[Source records]
★ ★ ★
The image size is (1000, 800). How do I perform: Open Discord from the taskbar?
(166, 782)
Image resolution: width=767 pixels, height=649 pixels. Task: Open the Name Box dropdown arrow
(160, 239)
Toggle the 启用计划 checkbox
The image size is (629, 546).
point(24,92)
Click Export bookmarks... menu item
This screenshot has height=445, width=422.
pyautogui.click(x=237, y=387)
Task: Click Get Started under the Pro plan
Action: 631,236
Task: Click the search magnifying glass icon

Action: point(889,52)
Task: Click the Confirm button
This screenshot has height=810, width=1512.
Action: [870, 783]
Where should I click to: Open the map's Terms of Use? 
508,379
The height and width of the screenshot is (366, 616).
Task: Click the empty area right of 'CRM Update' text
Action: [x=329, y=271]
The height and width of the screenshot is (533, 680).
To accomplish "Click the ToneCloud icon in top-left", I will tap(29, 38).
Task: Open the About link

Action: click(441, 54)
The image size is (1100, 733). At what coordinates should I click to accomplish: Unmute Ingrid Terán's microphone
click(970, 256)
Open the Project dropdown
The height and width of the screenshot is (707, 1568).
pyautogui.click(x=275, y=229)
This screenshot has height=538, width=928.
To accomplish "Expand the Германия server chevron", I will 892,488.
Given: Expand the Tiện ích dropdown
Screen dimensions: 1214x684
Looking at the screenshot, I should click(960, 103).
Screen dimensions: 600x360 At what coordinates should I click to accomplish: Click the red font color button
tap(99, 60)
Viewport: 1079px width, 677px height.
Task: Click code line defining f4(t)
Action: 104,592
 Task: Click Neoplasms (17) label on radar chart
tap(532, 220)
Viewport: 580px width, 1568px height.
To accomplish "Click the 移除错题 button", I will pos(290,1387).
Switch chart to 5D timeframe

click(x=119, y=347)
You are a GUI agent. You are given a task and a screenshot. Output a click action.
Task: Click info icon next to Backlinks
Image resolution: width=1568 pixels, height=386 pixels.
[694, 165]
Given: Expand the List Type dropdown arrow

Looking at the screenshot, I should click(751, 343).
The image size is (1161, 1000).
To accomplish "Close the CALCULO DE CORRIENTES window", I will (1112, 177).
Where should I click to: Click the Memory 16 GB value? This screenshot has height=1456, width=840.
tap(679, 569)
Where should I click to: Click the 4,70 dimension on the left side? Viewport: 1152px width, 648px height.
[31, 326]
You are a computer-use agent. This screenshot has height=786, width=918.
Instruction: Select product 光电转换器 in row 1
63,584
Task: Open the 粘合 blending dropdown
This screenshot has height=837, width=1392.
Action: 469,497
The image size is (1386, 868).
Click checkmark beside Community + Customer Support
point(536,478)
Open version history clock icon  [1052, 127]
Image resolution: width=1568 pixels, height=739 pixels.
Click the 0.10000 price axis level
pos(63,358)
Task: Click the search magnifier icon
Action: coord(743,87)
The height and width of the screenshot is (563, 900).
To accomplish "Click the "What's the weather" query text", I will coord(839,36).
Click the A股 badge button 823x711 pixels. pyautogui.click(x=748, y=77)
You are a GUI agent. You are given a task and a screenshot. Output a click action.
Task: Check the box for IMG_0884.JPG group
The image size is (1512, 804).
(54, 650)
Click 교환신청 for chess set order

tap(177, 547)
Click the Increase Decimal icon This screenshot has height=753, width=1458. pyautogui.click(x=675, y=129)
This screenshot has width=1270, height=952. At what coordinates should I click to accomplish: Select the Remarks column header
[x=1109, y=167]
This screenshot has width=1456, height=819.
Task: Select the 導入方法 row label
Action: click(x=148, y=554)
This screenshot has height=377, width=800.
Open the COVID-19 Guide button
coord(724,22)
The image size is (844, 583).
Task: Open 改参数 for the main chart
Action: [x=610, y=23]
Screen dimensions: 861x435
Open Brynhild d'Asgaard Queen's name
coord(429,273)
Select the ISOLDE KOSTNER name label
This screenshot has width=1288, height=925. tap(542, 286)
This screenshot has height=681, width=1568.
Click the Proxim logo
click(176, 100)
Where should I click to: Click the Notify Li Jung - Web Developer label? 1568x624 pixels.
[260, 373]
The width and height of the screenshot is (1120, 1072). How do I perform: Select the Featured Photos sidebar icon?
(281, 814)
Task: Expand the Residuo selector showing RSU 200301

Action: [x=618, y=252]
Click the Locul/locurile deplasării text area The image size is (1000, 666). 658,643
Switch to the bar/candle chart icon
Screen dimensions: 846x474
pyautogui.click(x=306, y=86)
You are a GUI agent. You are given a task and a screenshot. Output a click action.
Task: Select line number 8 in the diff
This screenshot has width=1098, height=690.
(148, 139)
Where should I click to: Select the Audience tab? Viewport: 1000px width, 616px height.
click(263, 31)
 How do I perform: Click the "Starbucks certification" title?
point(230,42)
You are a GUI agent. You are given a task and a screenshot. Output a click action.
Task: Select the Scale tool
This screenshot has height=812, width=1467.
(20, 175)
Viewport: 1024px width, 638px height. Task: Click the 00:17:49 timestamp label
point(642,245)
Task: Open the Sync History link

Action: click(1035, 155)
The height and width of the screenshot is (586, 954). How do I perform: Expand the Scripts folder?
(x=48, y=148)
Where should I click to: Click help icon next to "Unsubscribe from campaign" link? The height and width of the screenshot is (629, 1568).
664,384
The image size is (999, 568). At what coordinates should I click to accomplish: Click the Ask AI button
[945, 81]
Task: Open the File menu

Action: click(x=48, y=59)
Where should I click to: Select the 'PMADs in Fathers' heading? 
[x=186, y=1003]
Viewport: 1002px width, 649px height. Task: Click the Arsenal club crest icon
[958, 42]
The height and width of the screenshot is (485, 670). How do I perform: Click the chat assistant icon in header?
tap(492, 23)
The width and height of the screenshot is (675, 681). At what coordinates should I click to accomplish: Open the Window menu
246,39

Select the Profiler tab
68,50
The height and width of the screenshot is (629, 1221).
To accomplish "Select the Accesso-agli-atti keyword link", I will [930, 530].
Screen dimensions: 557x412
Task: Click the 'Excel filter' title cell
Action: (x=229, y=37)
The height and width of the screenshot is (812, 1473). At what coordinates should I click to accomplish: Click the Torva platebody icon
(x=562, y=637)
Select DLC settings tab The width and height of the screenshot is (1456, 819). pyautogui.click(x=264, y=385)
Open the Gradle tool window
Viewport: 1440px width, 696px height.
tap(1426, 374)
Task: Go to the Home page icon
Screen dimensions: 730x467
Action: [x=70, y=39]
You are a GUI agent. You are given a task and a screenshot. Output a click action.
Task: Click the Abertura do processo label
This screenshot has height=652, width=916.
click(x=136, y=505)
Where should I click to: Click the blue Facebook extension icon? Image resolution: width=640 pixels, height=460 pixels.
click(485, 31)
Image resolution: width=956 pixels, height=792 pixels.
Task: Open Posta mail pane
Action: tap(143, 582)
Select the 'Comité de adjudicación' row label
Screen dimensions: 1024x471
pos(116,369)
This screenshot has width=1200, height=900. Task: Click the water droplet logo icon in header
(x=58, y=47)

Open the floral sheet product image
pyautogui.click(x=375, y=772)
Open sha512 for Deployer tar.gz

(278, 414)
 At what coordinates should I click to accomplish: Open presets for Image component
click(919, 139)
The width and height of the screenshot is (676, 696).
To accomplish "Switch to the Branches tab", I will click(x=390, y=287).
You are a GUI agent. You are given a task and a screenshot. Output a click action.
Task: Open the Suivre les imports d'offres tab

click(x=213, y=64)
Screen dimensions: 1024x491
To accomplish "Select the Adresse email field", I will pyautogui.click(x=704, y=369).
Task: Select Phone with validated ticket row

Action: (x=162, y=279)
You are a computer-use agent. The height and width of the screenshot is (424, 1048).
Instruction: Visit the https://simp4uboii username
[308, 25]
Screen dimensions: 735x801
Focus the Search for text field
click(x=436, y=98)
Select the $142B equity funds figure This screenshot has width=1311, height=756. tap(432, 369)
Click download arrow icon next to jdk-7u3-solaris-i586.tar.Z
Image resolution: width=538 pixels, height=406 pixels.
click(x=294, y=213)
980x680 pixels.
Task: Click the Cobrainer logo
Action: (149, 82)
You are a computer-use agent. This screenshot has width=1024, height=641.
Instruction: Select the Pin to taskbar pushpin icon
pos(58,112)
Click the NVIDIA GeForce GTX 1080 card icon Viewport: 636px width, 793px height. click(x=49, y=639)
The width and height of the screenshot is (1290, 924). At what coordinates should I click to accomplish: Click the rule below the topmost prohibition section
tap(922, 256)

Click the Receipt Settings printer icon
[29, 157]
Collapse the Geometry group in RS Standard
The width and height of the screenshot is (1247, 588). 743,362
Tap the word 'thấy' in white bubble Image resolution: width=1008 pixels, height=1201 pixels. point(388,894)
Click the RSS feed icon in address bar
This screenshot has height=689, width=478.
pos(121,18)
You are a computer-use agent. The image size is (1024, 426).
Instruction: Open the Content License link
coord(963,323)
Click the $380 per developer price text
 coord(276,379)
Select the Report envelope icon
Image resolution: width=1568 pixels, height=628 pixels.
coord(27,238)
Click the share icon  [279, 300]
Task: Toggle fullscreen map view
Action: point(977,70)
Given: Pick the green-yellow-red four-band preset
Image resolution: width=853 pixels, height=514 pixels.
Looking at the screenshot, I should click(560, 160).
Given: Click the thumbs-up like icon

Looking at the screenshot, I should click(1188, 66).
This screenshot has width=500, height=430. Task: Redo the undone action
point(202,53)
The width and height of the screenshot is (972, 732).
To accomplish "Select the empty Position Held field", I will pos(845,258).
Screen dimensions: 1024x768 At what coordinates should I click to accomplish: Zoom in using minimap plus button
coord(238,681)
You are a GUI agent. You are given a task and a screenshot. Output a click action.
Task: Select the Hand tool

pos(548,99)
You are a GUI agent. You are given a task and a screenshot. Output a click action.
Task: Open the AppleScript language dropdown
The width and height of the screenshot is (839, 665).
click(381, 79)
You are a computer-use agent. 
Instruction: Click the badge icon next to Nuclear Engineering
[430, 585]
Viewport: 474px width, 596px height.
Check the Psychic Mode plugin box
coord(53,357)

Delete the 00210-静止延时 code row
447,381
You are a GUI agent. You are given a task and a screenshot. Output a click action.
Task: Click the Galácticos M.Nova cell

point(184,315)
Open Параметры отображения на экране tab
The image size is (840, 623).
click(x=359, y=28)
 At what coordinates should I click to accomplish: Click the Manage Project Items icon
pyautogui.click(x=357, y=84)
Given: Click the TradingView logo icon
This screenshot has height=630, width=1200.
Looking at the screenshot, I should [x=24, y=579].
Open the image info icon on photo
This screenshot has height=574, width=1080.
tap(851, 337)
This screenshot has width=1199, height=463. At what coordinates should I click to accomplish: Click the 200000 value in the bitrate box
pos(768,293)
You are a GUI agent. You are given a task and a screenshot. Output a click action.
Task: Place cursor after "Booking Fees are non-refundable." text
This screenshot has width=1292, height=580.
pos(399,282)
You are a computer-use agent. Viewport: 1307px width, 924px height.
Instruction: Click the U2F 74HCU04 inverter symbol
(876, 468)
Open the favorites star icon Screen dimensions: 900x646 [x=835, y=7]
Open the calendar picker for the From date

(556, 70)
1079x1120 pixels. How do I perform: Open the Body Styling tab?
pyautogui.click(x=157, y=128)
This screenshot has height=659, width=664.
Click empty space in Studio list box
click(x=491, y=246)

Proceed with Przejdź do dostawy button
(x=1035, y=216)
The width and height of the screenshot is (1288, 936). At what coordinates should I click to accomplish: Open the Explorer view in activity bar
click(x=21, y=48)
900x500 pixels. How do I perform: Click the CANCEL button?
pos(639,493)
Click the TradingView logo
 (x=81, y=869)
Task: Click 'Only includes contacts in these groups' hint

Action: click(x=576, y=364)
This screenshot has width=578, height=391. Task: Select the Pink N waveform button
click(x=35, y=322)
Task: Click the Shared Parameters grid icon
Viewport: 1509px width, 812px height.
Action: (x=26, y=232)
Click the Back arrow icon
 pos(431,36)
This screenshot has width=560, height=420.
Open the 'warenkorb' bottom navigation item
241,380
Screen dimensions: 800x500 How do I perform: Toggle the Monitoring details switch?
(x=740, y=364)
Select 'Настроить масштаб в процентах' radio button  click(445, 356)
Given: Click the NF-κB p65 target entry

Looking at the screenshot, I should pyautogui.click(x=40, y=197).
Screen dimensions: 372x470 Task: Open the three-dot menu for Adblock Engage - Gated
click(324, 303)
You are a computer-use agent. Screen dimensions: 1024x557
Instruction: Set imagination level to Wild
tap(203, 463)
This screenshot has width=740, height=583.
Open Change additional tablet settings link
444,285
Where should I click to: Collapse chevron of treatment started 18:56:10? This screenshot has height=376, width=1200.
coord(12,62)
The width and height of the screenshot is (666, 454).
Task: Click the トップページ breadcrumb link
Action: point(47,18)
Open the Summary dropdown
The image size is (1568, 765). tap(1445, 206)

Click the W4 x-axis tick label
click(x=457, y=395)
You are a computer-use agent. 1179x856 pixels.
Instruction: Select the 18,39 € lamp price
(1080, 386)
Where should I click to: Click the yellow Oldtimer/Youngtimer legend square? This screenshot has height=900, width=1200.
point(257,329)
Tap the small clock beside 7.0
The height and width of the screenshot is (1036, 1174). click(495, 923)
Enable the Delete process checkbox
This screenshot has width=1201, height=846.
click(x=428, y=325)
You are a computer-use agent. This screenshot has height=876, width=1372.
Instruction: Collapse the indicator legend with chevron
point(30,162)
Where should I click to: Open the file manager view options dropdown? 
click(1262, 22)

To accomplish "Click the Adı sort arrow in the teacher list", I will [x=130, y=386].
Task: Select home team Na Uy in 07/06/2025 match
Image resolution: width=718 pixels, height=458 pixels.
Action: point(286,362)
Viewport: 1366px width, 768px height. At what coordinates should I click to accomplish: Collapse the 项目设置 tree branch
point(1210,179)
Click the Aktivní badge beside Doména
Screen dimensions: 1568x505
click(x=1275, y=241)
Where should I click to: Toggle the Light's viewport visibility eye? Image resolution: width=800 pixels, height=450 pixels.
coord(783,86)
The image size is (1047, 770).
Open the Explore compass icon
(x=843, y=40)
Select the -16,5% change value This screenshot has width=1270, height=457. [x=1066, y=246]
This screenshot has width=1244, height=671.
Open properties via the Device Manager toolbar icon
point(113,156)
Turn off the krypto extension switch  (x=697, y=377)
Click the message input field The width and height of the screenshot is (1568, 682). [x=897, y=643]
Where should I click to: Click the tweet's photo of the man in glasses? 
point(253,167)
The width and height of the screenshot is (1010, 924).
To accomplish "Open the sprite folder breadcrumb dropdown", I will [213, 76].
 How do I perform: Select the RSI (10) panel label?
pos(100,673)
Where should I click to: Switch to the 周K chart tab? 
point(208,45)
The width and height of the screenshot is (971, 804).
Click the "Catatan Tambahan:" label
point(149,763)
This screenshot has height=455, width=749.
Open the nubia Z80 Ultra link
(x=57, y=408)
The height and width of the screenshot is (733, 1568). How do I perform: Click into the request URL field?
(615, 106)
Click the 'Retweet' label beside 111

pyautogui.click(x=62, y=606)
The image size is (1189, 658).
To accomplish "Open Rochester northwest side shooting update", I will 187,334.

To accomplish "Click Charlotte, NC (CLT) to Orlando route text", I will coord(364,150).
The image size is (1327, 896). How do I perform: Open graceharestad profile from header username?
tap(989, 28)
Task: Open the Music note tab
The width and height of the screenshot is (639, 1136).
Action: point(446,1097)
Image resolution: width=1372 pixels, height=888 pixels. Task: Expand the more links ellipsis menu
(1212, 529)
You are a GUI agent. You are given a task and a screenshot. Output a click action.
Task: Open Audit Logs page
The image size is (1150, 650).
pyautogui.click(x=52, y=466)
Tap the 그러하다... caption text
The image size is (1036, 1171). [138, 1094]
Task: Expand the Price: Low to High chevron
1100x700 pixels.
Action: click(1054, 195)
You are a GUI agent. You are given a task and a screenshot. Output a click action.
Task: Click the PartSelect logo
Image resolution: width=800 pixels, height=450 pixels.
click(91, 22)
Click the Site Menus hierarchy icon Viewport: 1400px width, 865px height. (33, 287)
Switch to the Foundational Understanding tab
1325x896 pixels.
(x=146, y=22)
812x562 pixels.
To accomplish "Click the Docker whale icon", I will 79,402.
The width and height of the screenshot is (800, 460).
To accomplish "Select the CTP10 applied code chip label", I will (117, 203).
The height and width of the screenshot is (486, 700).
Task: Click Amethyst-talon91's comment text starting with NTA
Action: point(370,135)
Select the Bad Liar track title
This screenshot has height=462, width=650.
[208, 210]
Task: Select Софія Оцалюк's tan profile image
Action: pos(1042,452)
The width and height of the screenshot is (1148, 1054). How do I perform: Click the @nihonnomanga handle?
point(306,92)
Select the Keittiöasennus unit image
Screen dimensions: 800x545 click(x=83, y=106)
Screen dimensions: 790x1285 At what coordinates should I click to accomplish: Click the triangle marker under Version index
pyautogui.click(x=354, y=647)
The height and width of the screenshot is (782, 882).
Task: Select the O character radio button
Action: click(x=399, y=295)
★ ★ ★
Problem requirements
After locating the line holding "Turn off the" above, output exactly that line and every line after it through the line holding "The width and height of the screenshot is (1010, 924).". Include nothing else.

Solution for this exercise
Turn off the krypto extension switch  (x=697, y=377)
Click the message input field The width and height of the screenshot is (1568, 682). [x=897, y=643]
Where should I click to: Click the tweet's photo of the man in glasses? 
point(253,167)
The width and height of the screenshot is (1010, 924).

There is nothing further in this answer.